ZKM | Museum of Contemporary Art, 09|17|2011 – 02|05|2012
 
Tsuyoshi Ozawa
* 1965 in Tokyo (JP), lives and works in Tokyo


Museum of Soy Sauce, 1998–2000

The invention of the museum is intimately connected with the concept of tradition. The objects that a museum gathers together are supposed to stand representatively for an era or the cultural identity of a region – they result in a picture of history, which appears immovable, exclusive, and valuable. Therefore, one could say that the museum itself is a place where tradition is not only kept, but is also constructed – therefore invented – as a completed and consistent story.

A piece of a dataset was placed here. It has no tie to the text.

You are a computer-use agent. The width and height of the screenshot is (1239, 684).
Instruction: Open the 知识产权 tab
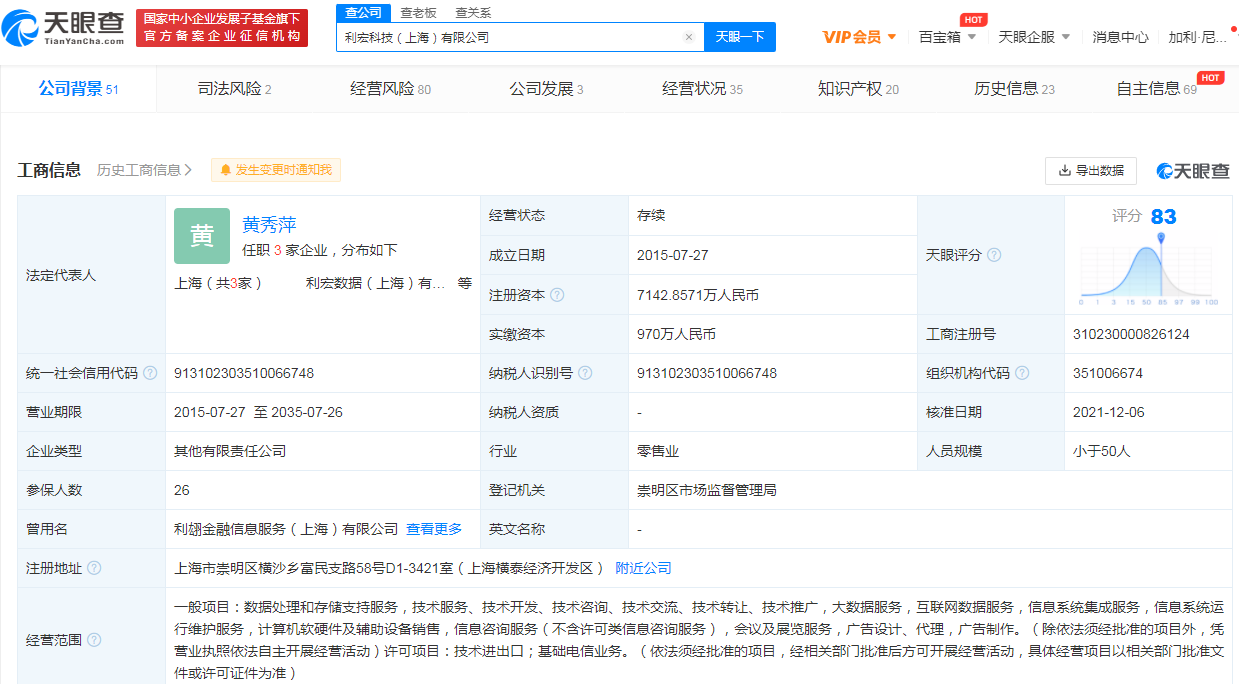[x=857, y=89]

In his work Museum of Soy Sauce, Tsuyoshi Ozawa plays with the museum as a factory of the fictitious. In several small rooms, sorted by epochs and genres, products of art and culture are presented, which follow the obscure tradition of soy sauce painting – from its archaic beginnings up to the present. As the director of this “museum,” Tsuyoshi Ozawa sees it as his responsibility to preserve and communicate this often “forgotten” genre of art: both as an explicitly Japanese cultural artifact and as a part of Asian history and world culture in general. The Museum of Soy Sauce takes a humorous look at the often naive and sometimes grim determination of museums to assign cultural products a rightful place in the art historical canon. Ozawa’s work confronts us with the question as to the ways in which we recognize paintings and other things as historical objects – and why we let museums tell us stories and history. (JB)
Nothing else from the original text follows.